A data breach can feel overwhelming, but a clear action plan helps you protect yourself and limit future harm. The FTC provides straightforward steps for breach response, and you can take additional measures to prevent your exposed information from being sold to data brokers.
Find out what was actually exposed
Start by learning exactly what information the breached company lost. Check any official notice they sent, or contact them directly to ask. Knowing whether your name, email, password, Social Security number, or financial details were compromised determines which next steps matter most for you.

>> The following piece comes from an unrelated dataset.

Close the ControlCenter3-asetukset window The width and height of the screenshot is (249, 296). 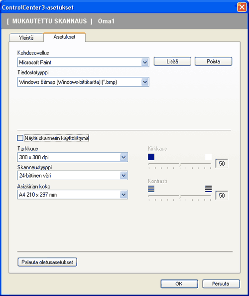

Secure your accounts immediately
- Change passwords for any account affected by the breach, especially email and financial accounts
- Turn on two-factor authentication (or multi-factor authentication) wherever it's available—this adds a critical security layer even if a password is compromised
Monitor for misuse and set up alerts
Watch your financial accounts and statements for suspicious activity. You can access free credit reports to check for unauthorized accounts or changes. If you see actual fraudulent charges or accounts opened in your name, report it at IdentityTheft.gov, where you'll receive a personal recovery plan tailored to your situation.

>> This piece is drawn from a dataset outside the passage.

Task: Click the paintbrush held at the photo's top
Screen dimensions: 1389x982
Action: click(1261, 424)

Consider a credit freeze or fraud alert
If the breach included your Social Security number or financial information, a credit freeze or fraud alert may be warranted. Both restrict access to your credit file and make it harder for someone to open fraudulent accounts in your name.
Opt out of data brokers
Breached data often ends up in data-broker databases for resale. After a breach, opting out of these brokers limits the resale and reuse of your exposed information. This step works best alongside the protections above, not as a substitute for them.